The great moderation refers to a period of economic stability characterised by low inflation, positive economic growth, and the belief that the boom and bust cycle had been overcome. In retrospect, economists look back on the great moderation in a different light because although inflation was low, there was great volatility in financial markets and asset prices.

inflation-growth-90-12
The UK great moderation from 1992 to 2008 low inflation, positive economic growth.

Generally, the great moderation refers to the period 1986 – 2006.

In the UK, the great moderation is considered to be the period 1993-2007 because the UK had a classic boom and bust in late 1980s and early 1990s. The UK experienced 63 consecutive quarters of economic growth between the end of the 1991 recession and the recession in 2008 – the longest continued expansion on record.

Wage growth

wages-inflation-2000-2007

This was typical of wage growth during the great moderation. Average wage growth above CPI inflation causing a steady growth in living standards.

Before the great moderation – boom and bust trade cycles

 

inflation

In the post war period there seemed to be a fairly consistent business cycle. Economies would experience, high growth (a boom), but with high growth came inflation. After a period of inflation, the economy would slow down and sometimes go into recession  (see boom and bust). It appeared the business cycle was volatile and inflation difficult to bring under permanent control. The 1970s, saw even greater volatility with oil shocks causing high inflation.
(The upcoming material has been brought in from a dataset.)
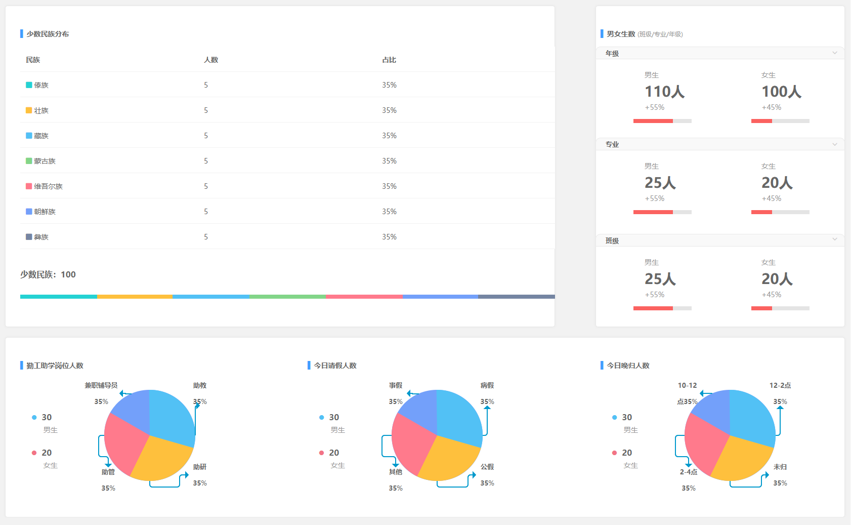Click the blue square icon beside 藏族
This screenshot has height=525, width=851.
(29, 136)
Features of the great moderation

After the volatility of the 1970s and 1980s, the great moderation was seen as a welcome end to this volatile growth and inflation. The great moderation had various aspects.

US inflation
US inflation, after early 1980s, inflation generally stays close to target of 2.5%
  • Low inflation. The most prominent feature of the great moderation was persistently low inflation. It appeared that Central Banks could keep  inflation low – without compromising unemployment or economic growth. The Phillips curve had either shifted to the left or was no longer relevant. There was a certain excitement that we were seeing the end of boom and bust.
  • Stable growth. With low inflation, we avoided the boom and bust cycles. The UK had their longest period of economic expansion on record 1992-2007. Apart from a minor dip in 2001, the US economy grew strongly during 1986-2006.
  • The end of uncertainty and greater risk taking. The benign macro economic situation encouraged investment in both capital and financial investments. During the 1980s and 1990s, there was a period of financial deregulation which encouraged a growth in complex financial derivatives, such as credit default swaps. Financial institutions became willing to take on more risky investments because they were more confident that there wouldn’t be any major economic downturn. Banks became more highly geared as they lent out a greater % of their assets. For more on how macro stability increased risk taking – see Financial instability hypothesis
  • Rising asset prices. Asset prices, especially houses, saw a rapid growth in prices. House prices rose because of low interest rates, a stable macro-economy, and growth of mortgage lending. House prices rose faster than inflation, and even faster than incomes. Some were worried house prices were becoming overvalued, but others felt house prices weren’t overvalued because of either limited supply or the growth of new mortgages meant more people could now afford to get a mortgage.